Tuve que resignar la razón para dar paso a la cópula.
Es así, querido amigo, como nosotros (post-modernos, post-adámicos y post-orgásmicos) retomamos a Kant.
La virtud de la mujer es ser como la loba, como la perra. ¿El hombre tiene virtud? (no se enoje caballero, sus pares me han hecho así, machista). Entonces resulta que después de mí, Tracy Lords hace el amor con el silencio y yo hago sexo y ruido. Pero el visitante, el extranjero, se come todas mis delicias, se traga todo mi punk-rock y se va a casa saciado, y luego pide más, pero no da nada.

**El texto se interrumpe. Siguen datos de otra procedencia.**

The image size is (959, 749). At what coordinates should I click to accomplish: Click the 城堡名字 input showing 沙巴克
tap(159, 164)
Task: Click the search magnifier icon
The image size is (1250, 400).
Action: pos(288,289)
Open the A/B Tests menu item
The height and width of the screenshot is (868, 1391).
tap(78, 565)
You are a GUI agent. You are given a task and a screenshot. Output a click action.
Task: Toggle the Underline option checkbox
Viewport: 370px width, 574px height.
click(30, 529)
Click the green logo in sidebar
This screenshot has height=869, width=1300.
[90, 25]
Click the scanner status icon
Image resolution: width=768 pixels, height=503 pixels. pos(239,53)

Es así que me volví pelotuda y fácil, cien por ciento depilada, buscando el cambio. Pero el cambio no modifica. Sigo sintiendo la soledad aunque tenga la vagina más dilatada, claro, e incluso después de haber bebido tantos té de espermatozoide (mi té favorito). Después de todo, la soledad coge mejor. Sí, sí. Mejor que aquel cerdo que me decía: “sos anormal, no querés un orgasmo”, es decir, aquel cerdo que razonaba del modo “no comprendo; luego, ustedes son los idiotas”, es decir aquel cerdo que no podía darme con la pija lo que pretendía saciar con las manos, etcétera.

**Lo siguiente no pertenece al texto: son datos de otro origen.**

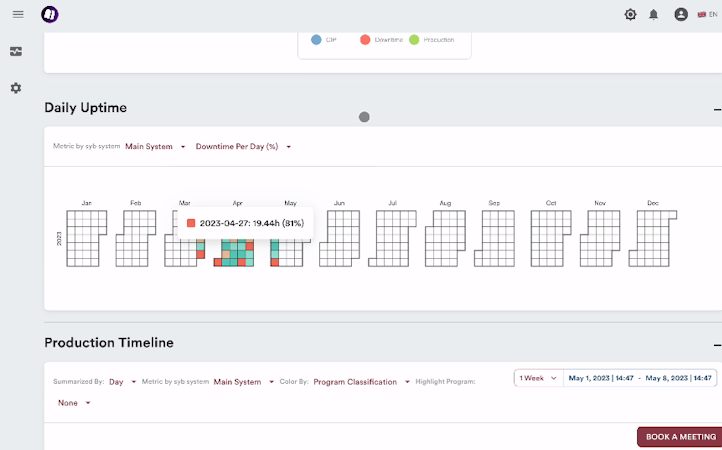Open the Daily Uptime Main System dropdown
Viewport: 722px width, 450px height.
coord(155,147)
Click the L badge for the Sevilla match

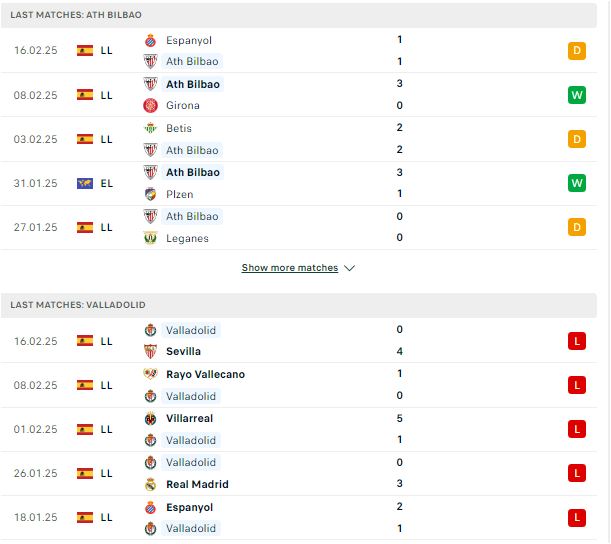[577, 341]
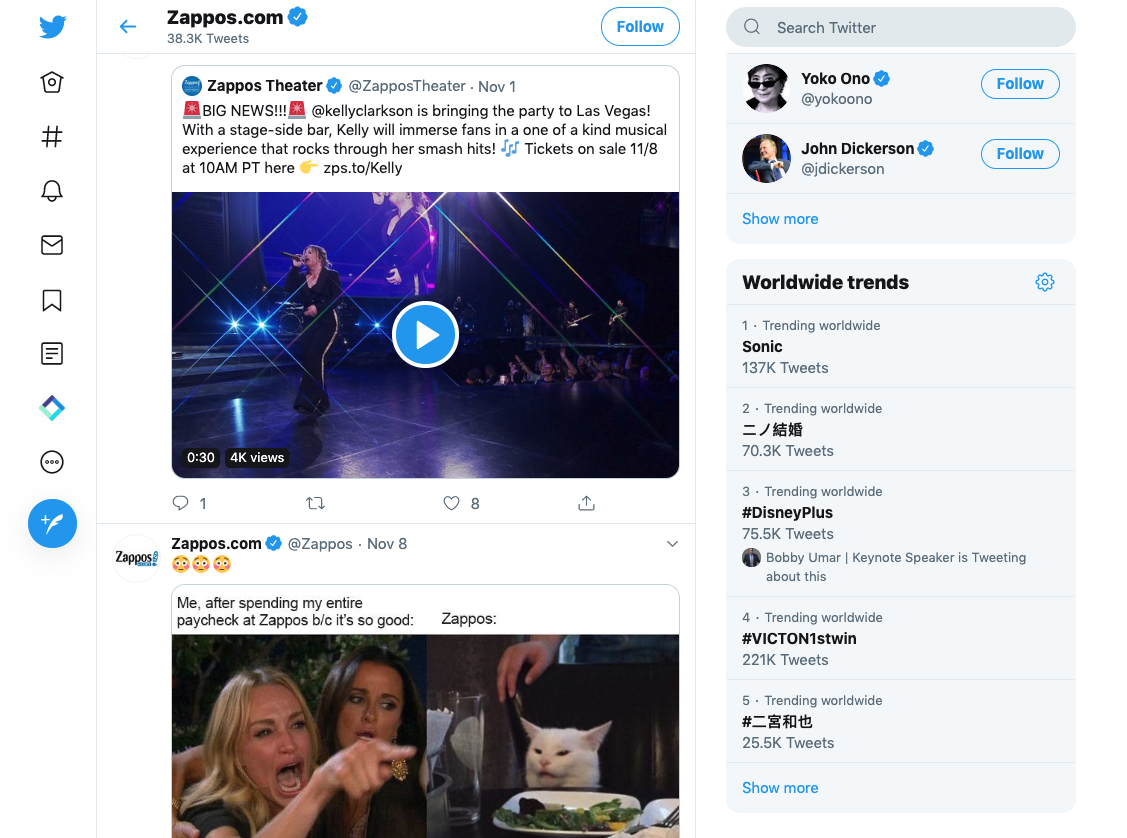Play the Zappos Theater video
The image size is (1127, 838).
[425, 334]
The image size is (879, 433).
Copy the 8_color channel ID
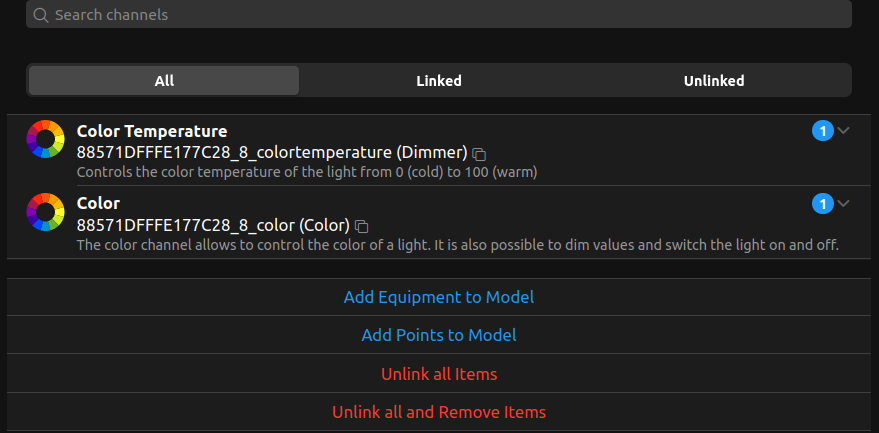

¡Tanta vida, señor!, ¿para qué tanta vida?. Para coger, Alejandra. Y entonces, la muchacha que antaño hallaba la máscara del infinito, se pone la líbido entre los labios y supura y depura en la única libertad libre, la que le es permitida. Coger y comprar no se reprime, no se sanciona. Y luego, soy una mujer que lleva detrás de sí el caudaloso río de la lujuria. ¡Tanta pija, señor!, ¿para qué tanta pija?.